- _Exercise details_
Write out the items again from the start through the line containing "pos(311,281)", both included, swapping every "Instruction" for "Step" and leaving everything else unchanged.

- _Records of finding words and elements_

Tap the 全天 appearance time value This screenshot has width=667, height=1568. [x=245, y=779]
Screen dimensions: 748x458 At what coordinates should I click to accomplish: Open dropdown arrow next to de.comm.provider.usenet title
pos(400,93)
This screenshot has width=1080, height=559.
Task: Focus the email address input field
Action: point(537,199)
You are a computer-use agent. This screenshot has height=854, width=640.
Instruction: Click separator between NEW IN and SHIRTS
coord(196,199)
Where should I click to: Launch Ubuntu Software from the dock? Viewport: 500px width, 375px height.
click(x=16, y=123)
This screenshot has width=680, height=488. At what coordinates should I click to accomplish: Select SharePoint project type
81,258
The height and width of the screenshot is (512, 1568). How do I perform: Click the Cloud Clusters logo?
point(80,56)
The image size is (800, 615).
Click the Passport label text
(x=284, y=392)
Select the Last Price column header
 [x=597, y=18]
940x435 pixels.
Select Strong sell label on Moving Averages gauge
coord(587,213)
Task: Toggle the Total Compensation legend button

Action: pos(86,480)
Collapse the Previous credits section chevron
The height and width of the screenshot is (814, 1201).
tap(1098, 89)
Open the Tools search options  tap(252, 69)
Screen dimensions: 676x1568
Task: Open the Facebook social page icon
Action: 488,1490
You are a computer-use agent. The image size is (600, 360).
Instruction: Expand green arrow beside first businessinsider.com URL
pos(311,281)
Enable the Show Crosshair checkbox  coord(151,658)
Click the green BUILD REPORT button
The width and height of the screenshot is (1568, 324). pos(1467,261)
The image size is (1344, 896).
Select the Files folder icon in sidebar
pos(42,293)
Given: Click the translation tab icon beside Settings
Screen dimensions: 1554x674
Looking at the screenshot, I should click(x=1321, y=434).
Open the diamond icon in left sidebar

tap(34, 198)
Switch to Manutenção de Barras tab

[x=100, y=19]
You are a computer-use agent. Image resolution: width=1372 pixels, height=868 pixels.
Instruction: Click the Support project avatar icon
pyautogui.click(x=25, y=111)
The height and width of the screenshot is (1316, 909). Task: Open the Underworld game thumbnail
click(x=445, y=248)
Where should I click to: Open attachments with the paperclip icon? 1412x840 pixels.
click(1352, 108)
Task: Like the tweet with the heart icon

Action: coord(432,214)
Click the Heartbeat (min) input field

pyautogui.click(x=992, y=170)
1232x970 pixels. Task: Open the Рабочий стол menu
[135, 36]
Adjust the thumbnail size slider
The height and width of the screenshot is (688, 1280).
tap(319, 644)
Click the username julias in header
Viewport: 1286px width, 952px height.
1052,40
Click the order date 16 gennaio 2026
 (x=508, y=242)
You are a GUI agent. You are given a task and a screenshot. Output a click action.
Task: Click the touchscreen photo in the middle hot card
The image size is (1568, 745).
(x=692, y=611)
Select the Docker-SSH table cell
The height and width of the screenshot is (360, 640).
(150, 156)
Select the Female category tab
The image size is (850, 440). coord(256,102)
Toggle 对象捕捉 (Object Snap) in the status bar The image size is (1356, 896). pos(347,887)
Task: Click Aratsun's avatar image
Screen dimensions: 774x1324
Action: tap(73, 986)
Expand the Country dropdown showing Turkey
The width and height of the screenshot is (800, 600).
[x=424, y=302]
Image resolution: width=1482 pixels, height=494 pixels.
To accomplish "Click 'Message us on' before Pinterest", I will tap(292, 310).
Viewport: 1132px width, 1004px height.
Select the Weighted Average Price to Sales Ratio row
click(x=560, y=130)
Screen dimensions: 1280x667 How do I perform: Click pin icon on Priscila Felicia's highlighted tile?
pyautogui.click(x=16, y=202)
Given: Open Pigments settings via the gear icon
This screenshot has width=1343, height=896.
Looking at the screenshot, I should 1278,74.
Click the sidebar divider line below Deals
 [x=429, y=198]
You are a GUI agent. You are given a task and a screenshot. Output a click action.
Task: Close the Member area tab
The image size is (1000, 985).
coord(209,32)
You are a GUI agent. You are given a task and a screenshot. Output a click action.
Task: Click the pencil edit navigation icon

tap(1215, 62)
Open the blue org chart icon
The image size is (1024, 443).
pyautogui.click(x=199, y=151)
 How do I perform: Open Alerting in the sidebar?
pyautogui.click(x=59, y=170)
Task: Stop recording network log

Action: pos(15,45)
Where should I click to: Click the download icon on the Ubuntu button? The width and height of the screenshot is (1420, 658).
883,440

- _Solution to the problem_
Tap the 全天 appearance time value This screenshot has width=667, height=1568. [x=245, y=779]
Screen dimensions: 748x458 At what coordinates should I click to accomplish: Open dropdown arrow next to de.comm.provider.usenet title
pos(400,93)
This screenshot has width=1080, height=559.
Task: Focus the email address input field
Action: point(537,199)
You are a computer-use agent. This screenshot has height=854, width=640.
Step: Click separator between NEW IN and SHIRTS
coord(196,199)
Where should I click to: Launch Ubuntu Software from the dock? Viewport: 500px width, 375px height.
click(x=16, y=123)
This screenshot has width=680, height=488. At what coordinates should I click to accomplish: Select SharePoint project type
81,258
The height and width of the screenshot is (512, 1568). How do I perform: Click the Cloud Clusters logo?
point(80,56)
The image size is (800, 615).
Click the Passport label text
(x=284, y=392)
Select the Last Price column header
 [x=597, y=18]
940x435 pixels.
Select Strong sell label on Moving Averages gauge
coord(587,213)
Task: Toggle the Total Compensation legend button

Action: pos(86,480)
Collapse the Previous credits section chevron
The height and width of the screenshot is (814, 1201).
tap(1098, 89)
Open the Tools search options  tap(252, 69)
Screen dimensions: 676x1568
Task: Open the Facebook social page icon
Action: 488,1490
You are a computer-use agent. The image size is (600, 360).
Step: Expand green arrow beside first businessinsider.com URL
pos(311,281)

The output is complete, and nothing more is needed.